Journal of Engineering Science and Technology
Vol. 14, No. 3 (2019) 1572 - 1586
© School of Engineering, Taylor’s University
1572
A COMPARISON OF MACHINE LEARNING TECHNIQUES FOR
ANDROID MALWARE DETECTION USING APACHE SPARK
LARAIB U. MEMON, NARMEEN Z. BAWANY*, JAWWAD A. SHAMSI
Systems Research Laboratory, National University of
Computer and Emerging Sciences, Karachi, Pakistan
*Corresponding Author: narmeen.bawany@nu.edu.pk
Abstract
Wide-scale popularity of Android devices has necessitated the need of having
effective means for detection of malicious applications. Machine learning
based classification of android applications require training and testing on a
large dataset. Motivated by these needs, we provide extensive evaluation of
Android applications for classification to either benign or malware
applications. Using a 17-node Apache Spark cluster, we utilized seven different
machine learning classifiers and applied them on the SherLock dataset - one of
the largest available dataset for malware detection of Android applications.

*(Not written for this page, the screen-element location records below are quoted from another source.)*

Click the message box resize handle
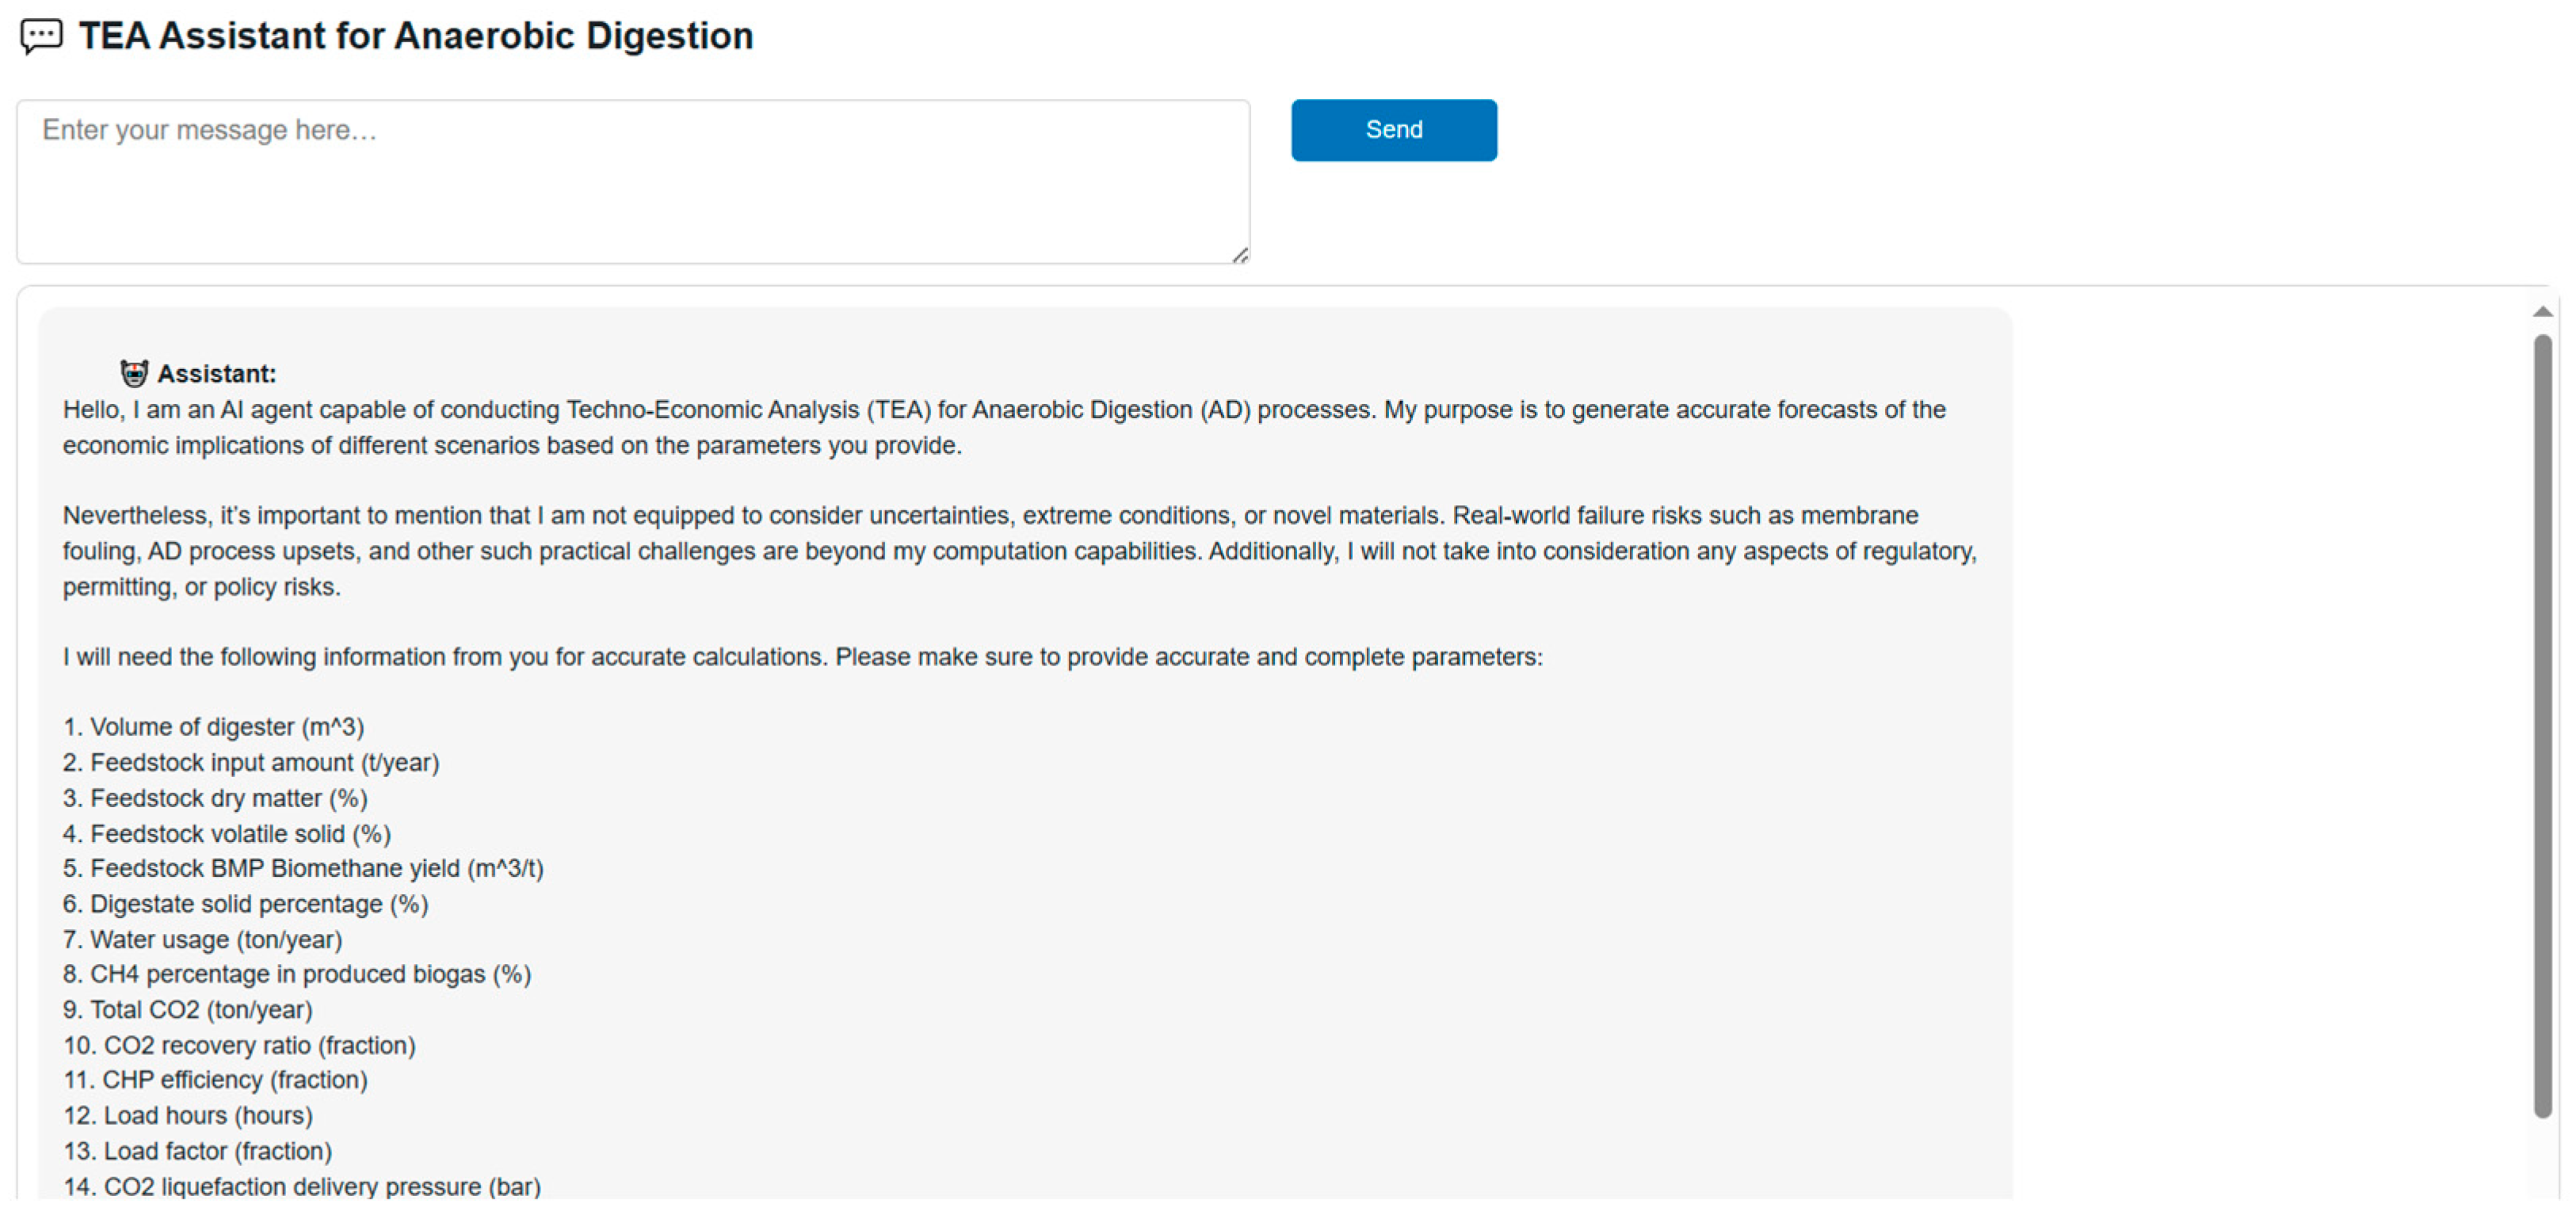Screen dimensions: 2576x1223 coord(1239,255)
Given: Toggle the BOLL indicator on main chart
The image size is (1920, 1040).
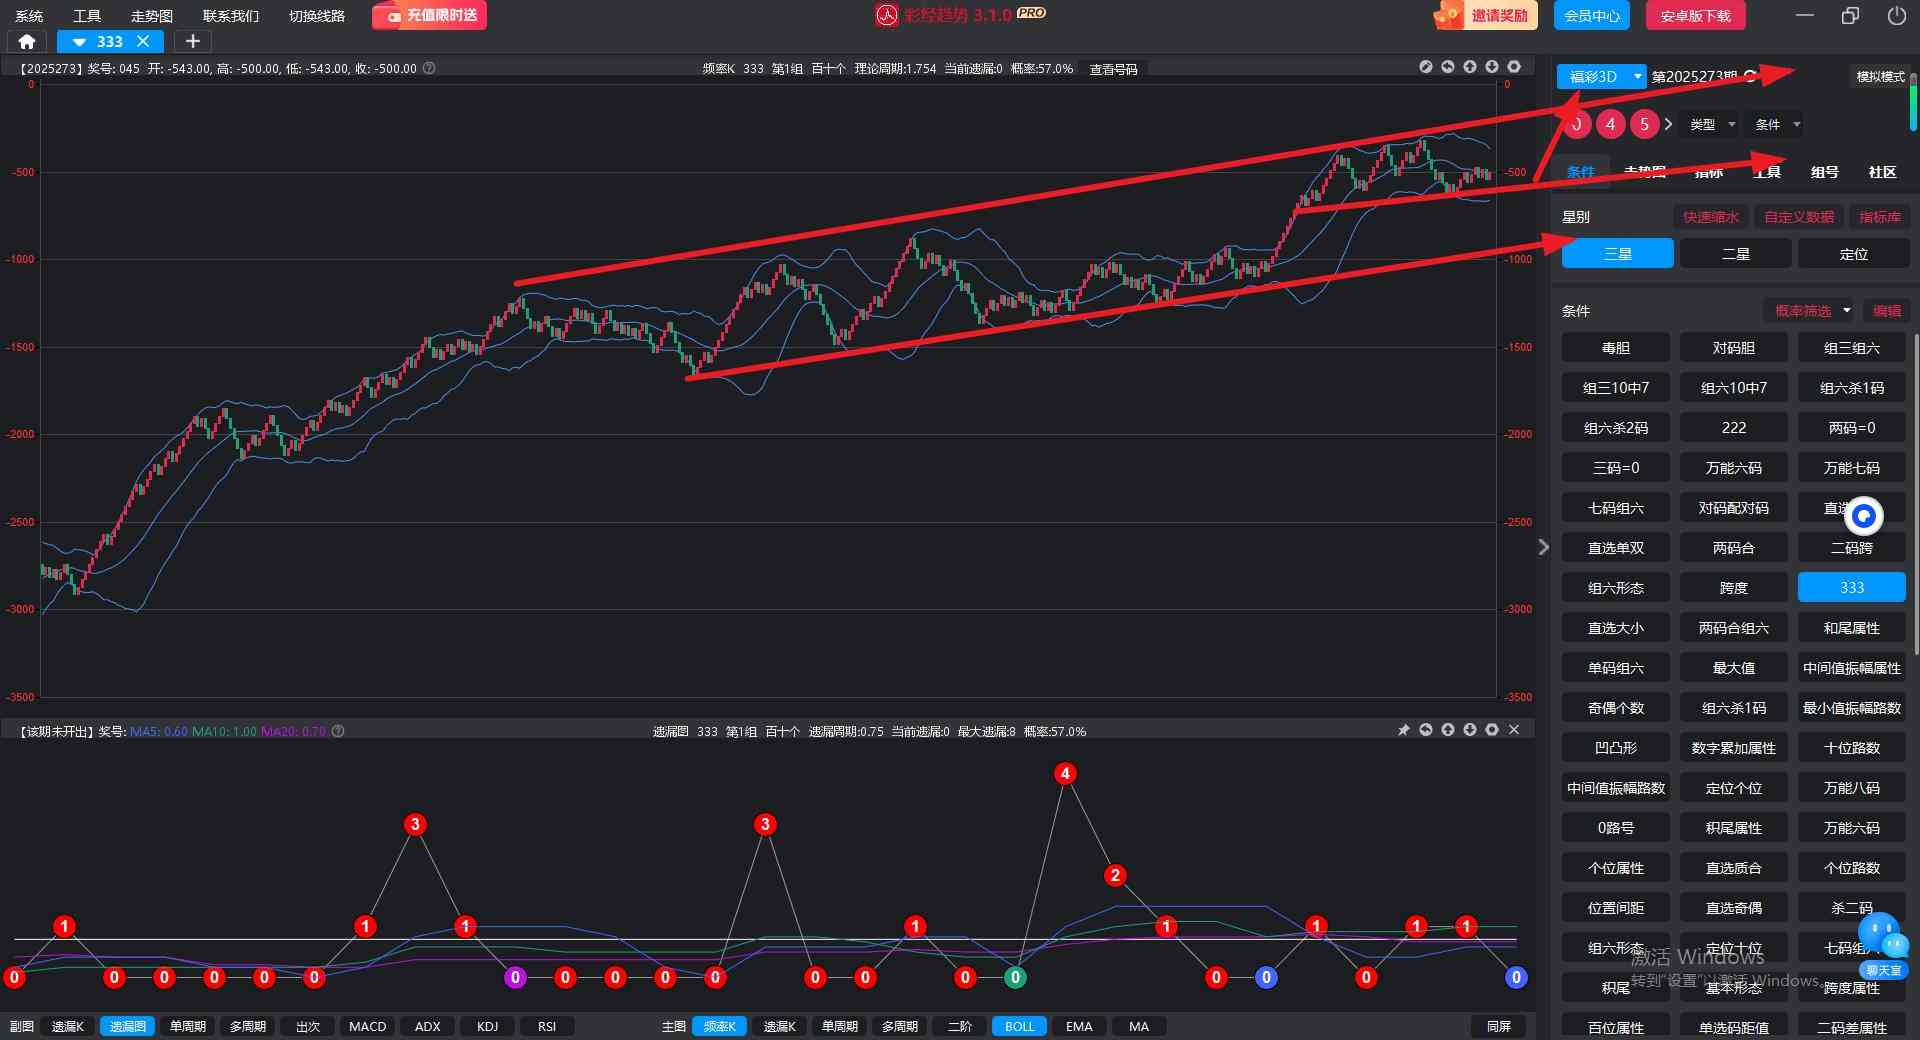Looking at the screenshot, I should click(1019, 1026).
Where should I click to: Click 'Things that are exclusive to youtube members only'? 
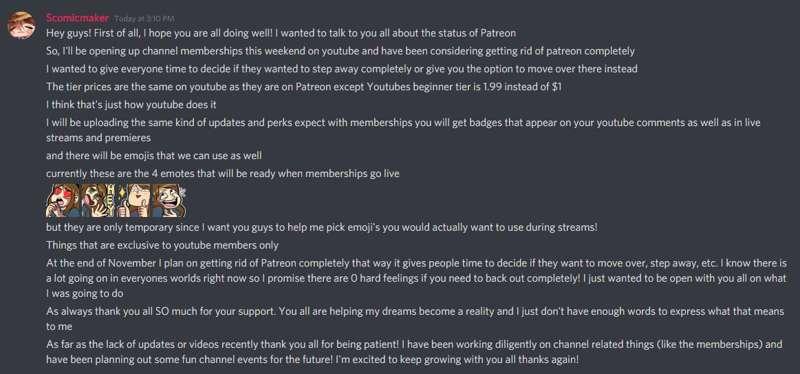point(162,245)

From the dataset of 83 attributes, we identified 29 suitable features of
applications which are related in identifying a malware. Our analysis revealed
that gradient boosted trees classification mechanism provides highest precision
and accuracy and lowest false positive rate in detection of malware
applications. We also applied our model to develop a real-time cloud based
malware detection system. This research is novel and beneficial in providing
extensive evaluation using large dataset.
Keywords: Android malware, Android security, Big data, Cloud, Malicious
android applications, Malware detection, Spark.